In his book Growing Up Religious, Princeton sociologist Robert Wuthnow describes a typically religious American, Sandra Barton, who goes to church occasionally, who believes there is something or someone "higher than us," and who believes in heaven, because this life is hellish. For a contrast to the Sandra Bartons, Wuthnow's team of trained interviewers looked for Americans who would "give a full account of the nature and attributes of God, as well as a doctrine of creation, the origins of evil, the possibilities of redemption, and reasons people should believe in certain tenets about immortality and eschatology."

"We found no living examples of such people," writes Wuthnow, despite the fact that their interviews included clergy, PKs, and others trained in religion.

What they did find was that many Americans are focusing on spiritual practice, while ignoring traditional doctrine.

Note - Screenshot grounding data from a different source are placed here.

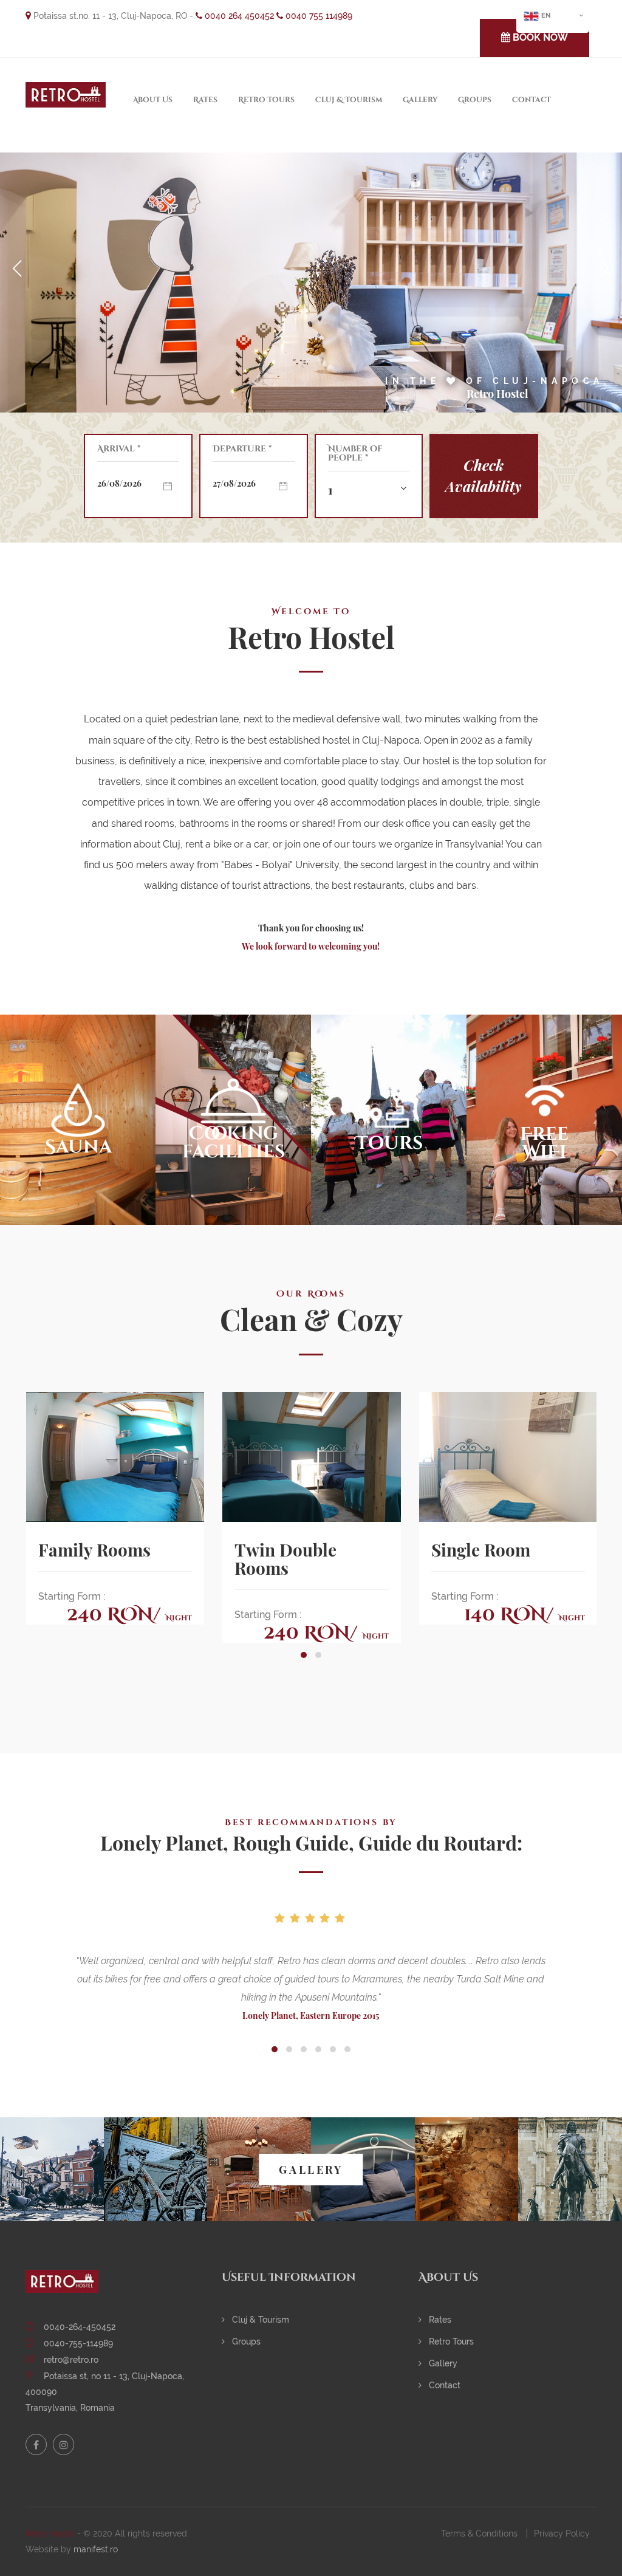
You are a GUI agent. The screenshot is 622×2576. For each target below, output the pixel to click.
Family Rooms (94, 1550)
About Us (153, 99)
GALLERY (311, 2169)
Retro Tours (266, 99)
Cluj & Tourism (348, 99)
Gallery (420, 99)
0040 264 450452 (238, 16)
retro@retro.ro (71, 2360)
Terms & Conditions (479, 2533)
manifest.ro (95, 2549)
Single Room (480, 1550)
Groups (474, 99)
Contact (531, 99)
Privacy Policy (562, 2533)
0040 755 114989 (317, 16)
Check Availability (483, 475)
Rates (205, 99)
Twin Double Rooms (285, 1559)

Wuthnow's researchers should have been at last November's American Academy of Religion meetings. In a convention that has become a marshy bog of relativism, perhaps 300 people turned out to hear Fuller Seminary President Richard Mouw dialogue with two fellow Calvinists about Infralapsarianism—the belief that the proper order for understanding God's decrees is Creation, permission of the Fall, election-salvation, and not election-salvation, Creation, permission of the Fall. If that discussion seems arcane, it makes my point: there is increasing anecdotal evidence for a renewed interest in classic Christian belief, even as Americans at large neglect doctrine.

Thanks to a grant from the Lilly Endowment, Christianity Today is able to focus some of its energies on fostering renewed interest in beliefs. One way we hope to do this involves CT's research department. As I type this note, our research staff is preparing to mail a questionnaire designed to measure what evangelical Protestants today believe and which beliefs they deem most important. Out of that research, and with the help of the church's top scholars and writers, we hope to develop a collection of materials to spark a renaissance of interest in classic Christian doctrines.

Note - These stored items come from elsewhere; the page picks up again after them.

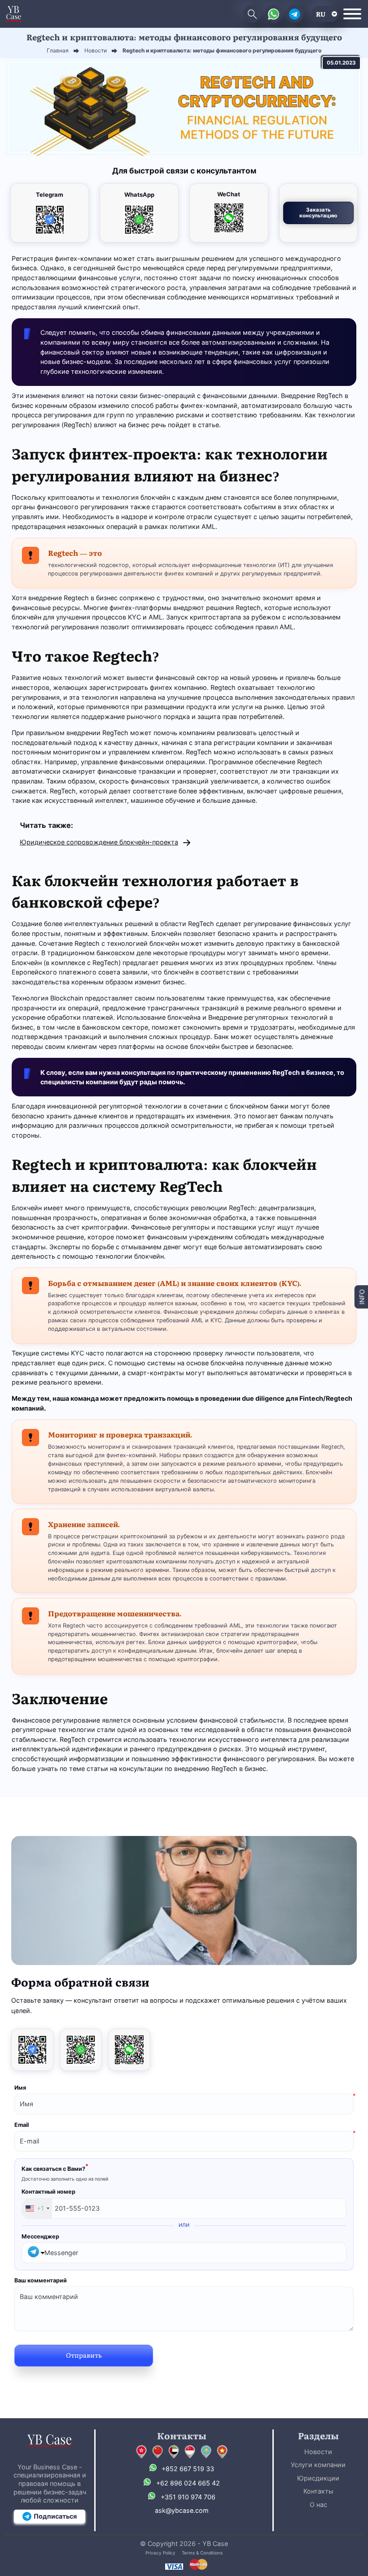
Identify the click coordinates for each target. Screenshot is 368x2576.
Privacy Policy (160, 2552)
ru (320, 13)
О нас (318, 2504)
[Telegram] (32, 2050)
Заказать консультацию (318, 213)
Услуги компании (318, 2464)
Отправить (84, 2355)
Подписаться (55, 2516)
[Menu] (352, 14)
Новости (318, 2451)
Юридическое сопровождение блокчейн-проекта (99, 842)
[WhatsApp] (81, 2050)
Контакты (318, 2491)
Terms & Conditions (202, 2552)
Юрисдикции (318, 2478)
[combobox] (37, 2208)
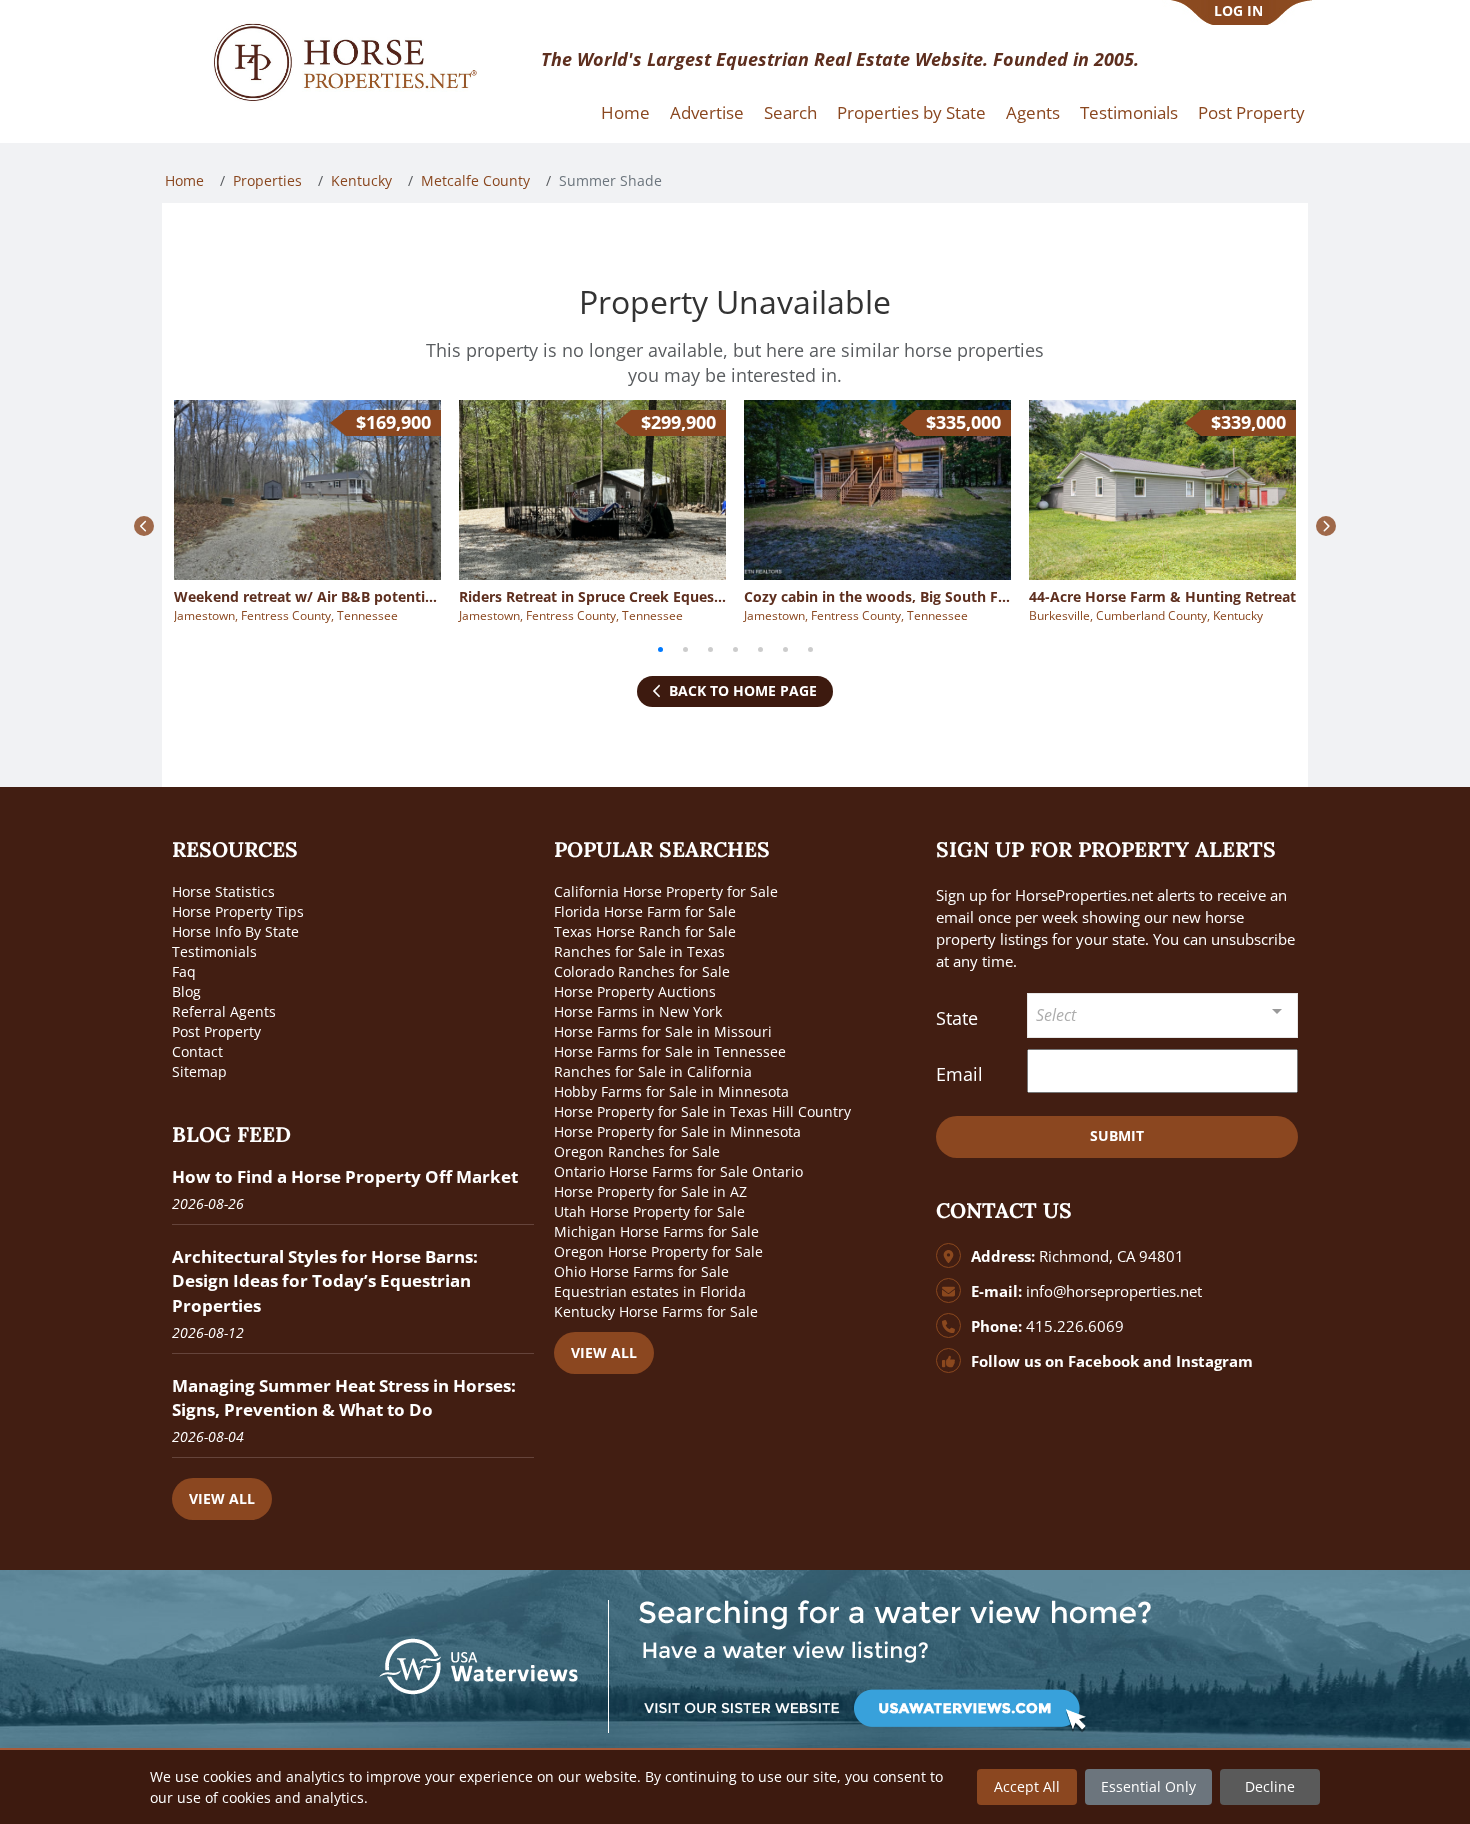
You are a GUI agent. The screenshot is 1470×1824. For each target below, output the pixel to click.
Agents (1033, 112)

As evangel-icals, we begin this enterprise with the gospel itself. Preliminary research showed that the gospel of justification by faith still has a high commitment among CT readers: 100 percent declared that it was "essential for an evangelical to believe" that "those whom God saves he justifies by faith through grace alone."

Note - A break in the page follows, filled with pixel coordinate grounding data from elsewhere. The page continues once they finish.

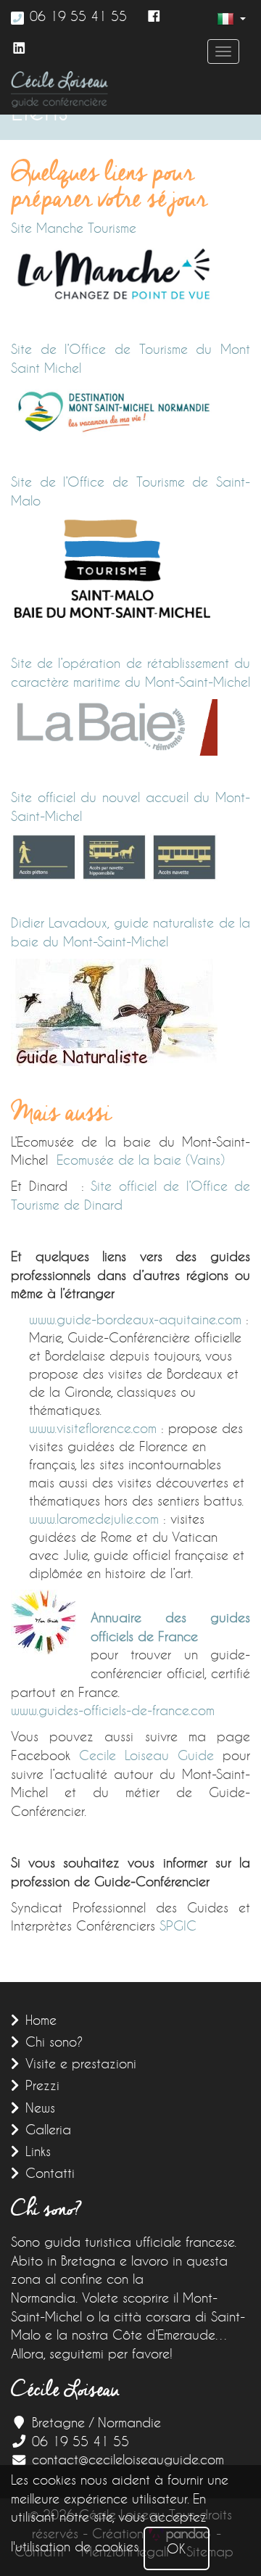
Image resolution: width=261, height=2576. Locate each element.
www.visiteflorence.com (93, 1428)
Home (41, 2020)
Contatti (50, 2173)
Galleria (48, 2129)
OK (176, 2548)
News (40, 2107)
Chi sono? (54, 2041)
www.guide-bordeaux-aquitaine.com (135, 1319)
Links (38, 2151)
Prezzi (42, 2085)
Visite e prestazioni (80, 2063)
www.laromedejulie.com (94, 1519)
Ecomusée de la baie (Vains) (141, 1160)
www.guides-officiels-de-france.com (113, 1710)
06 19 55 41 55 (78, 16)
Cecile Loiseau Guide (146, 1755)
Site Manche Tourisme (73, 228)
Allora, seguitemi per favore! (92, 2353)
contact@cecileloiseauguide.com (128, 2459)
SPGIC (178, 1925)
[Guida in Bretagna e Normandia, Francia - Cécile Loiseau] (59, 89)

Given that high commitment, we are pleased to present "The Gospel of Jesus Christ: An Evangelical Celebration" (see p. 49). This document, which has been drafted by leading evangelical thinkers, lays out not only the simplicity of the gospel, but also the complexity of its ramifications. Our hope is that the careful analysis and explication given here will excite new interest in discussing and celebrating the saving love of God—in a way that deepens and focuses our Christian practice.